Provided information below:
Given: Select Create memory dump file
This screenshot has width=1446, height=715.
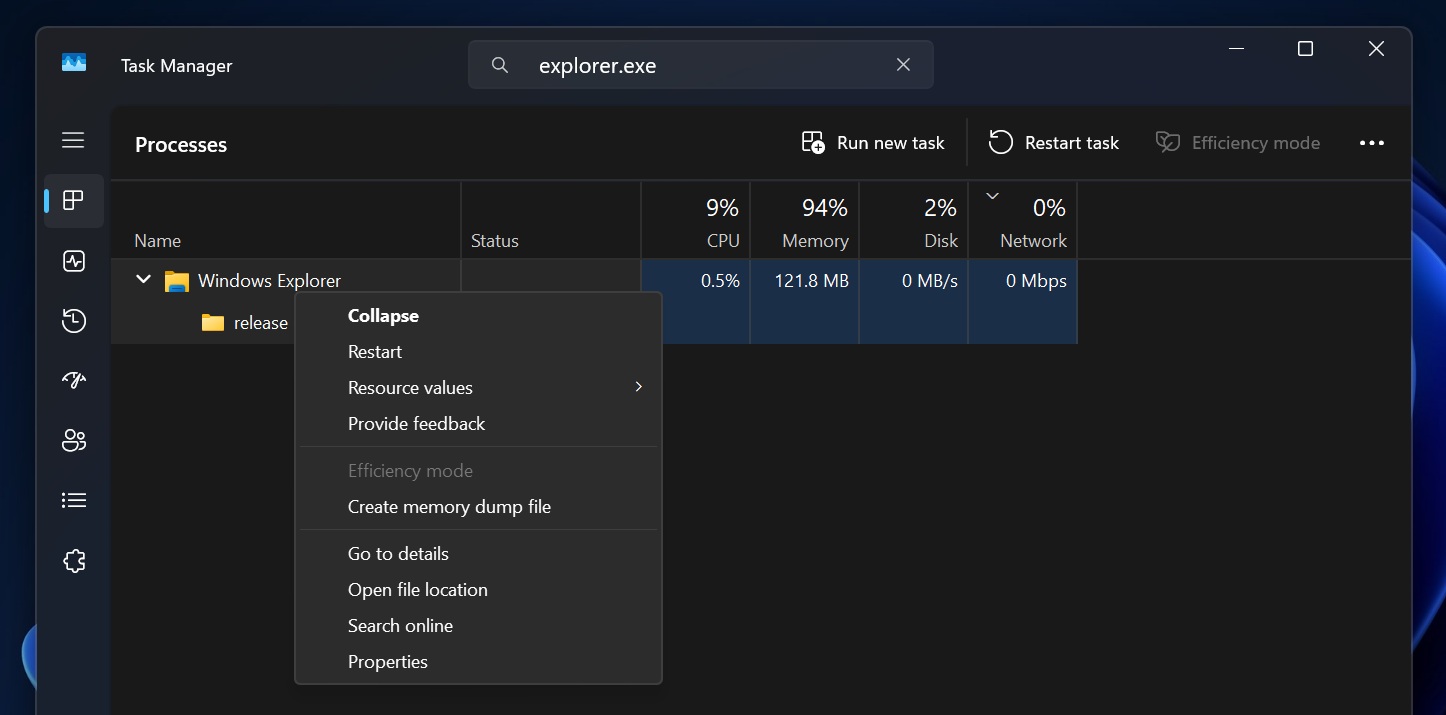Looking at the screenshot, I should click(449, 506).
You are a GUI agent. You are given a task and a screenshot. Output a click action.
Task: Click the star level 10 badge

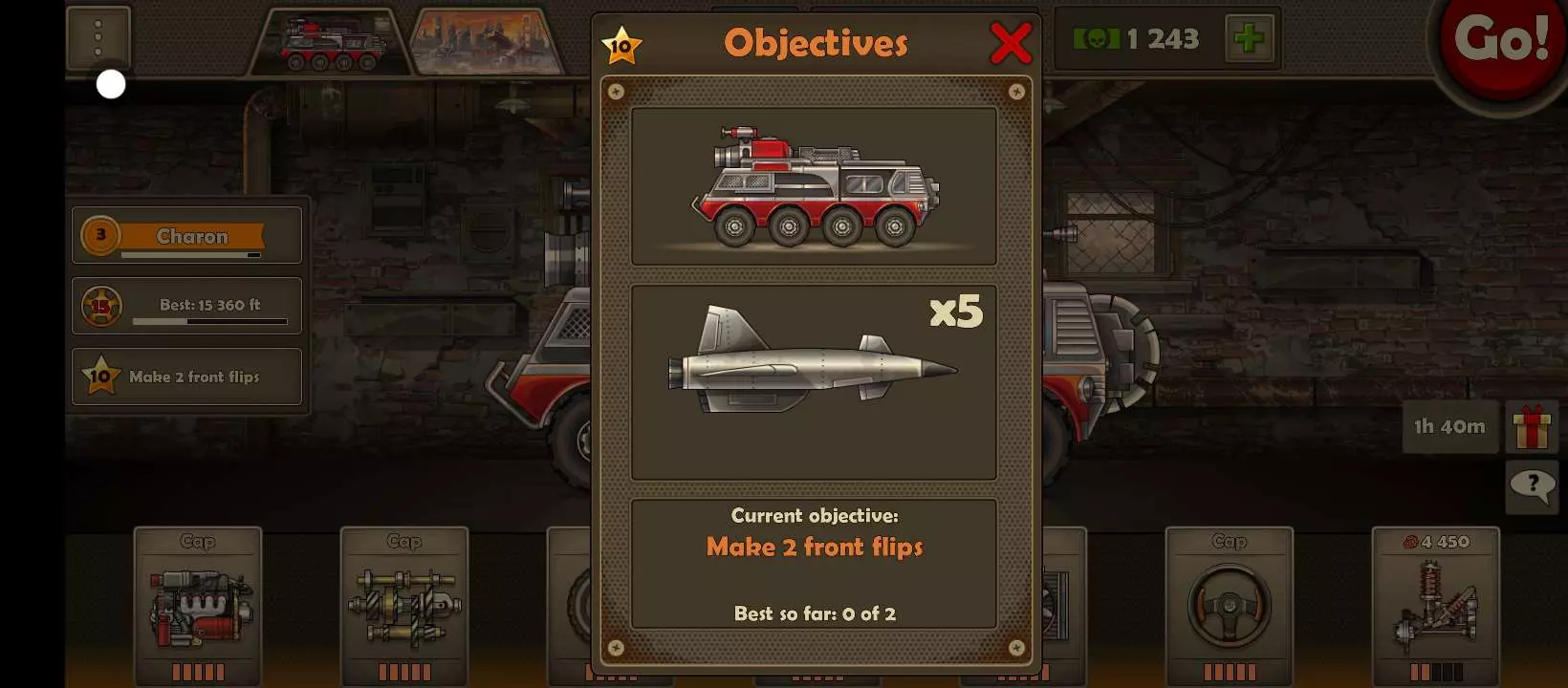621,45
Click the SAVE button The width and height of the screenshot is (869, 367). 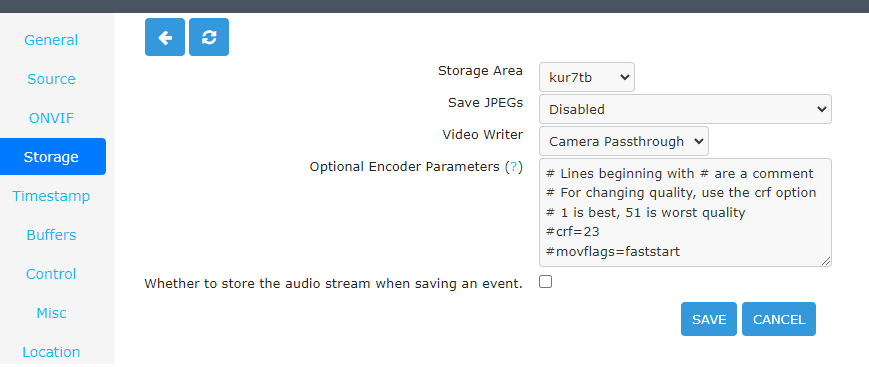[x=709, y=319]
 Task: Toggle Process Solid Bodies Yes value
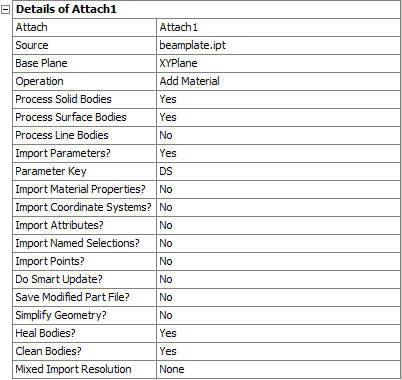(278, 99)
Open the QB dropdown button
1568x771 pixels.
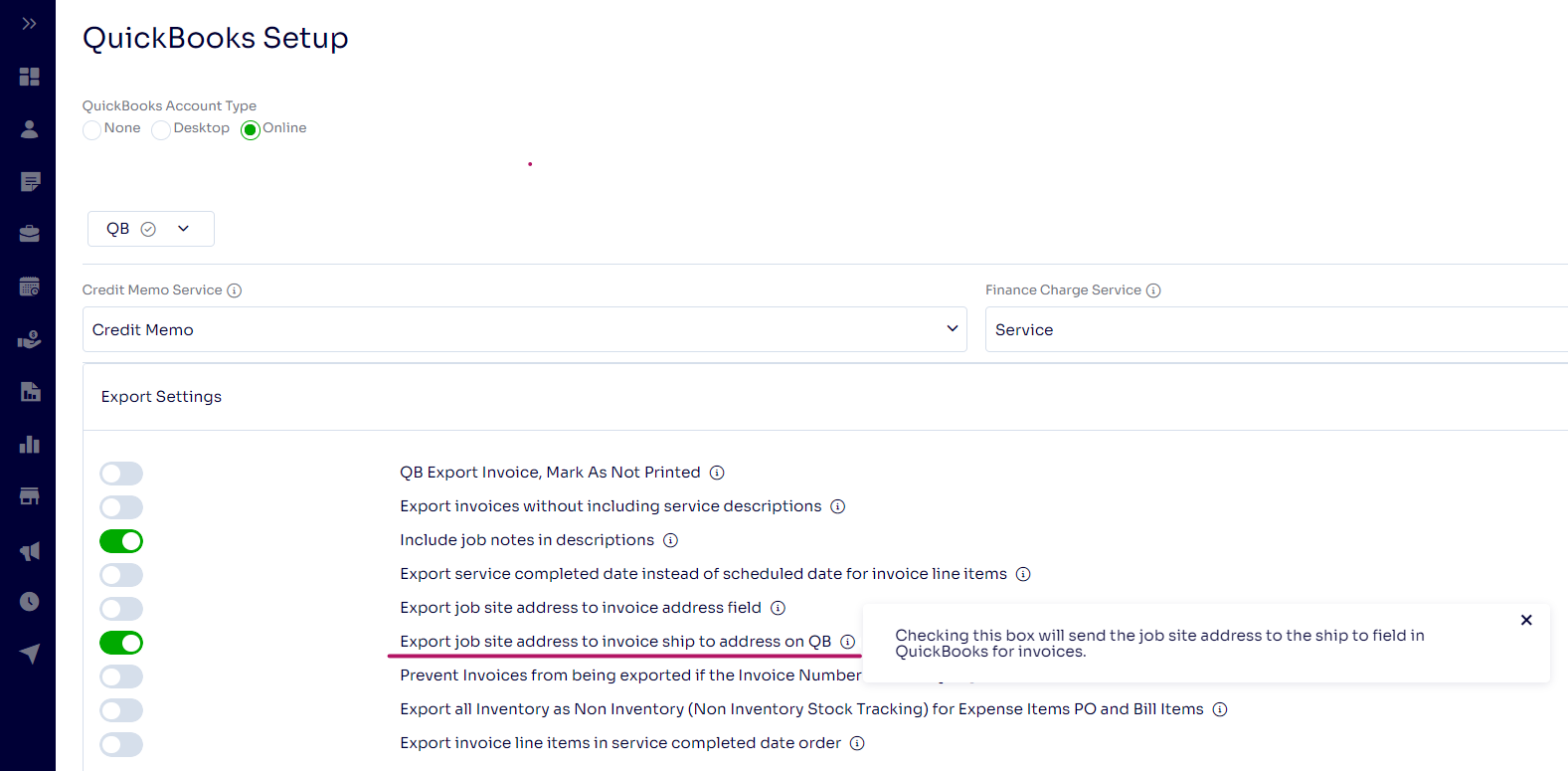[150, 229]
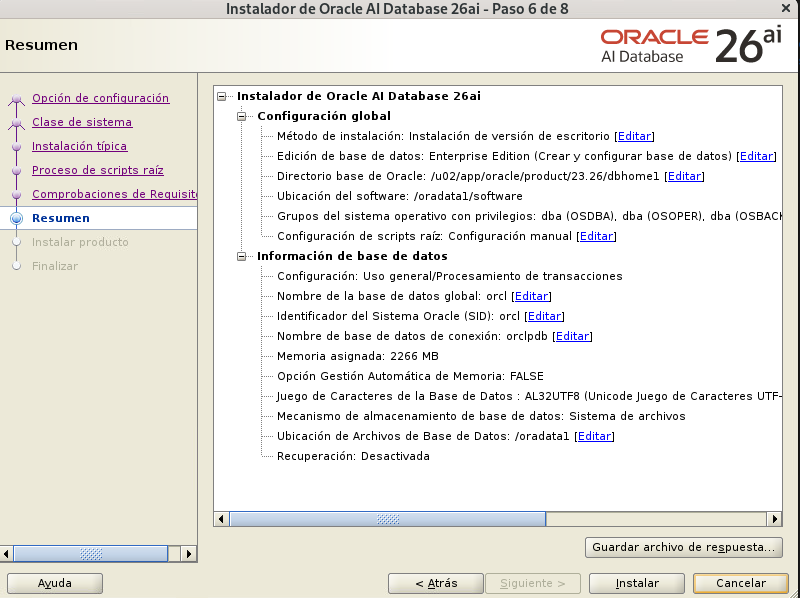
End of Provided information.
Leave the pictures out, and reproduce only the lines from the line holding "Task: Toggle Process Solid Bodies Yes value" through the last line of the material, both included.

 Task: Toggle Process Solid Bodies Yes value
(278, 99)
Open the QB dropdown button
1568x771 pixels.
[150, 229]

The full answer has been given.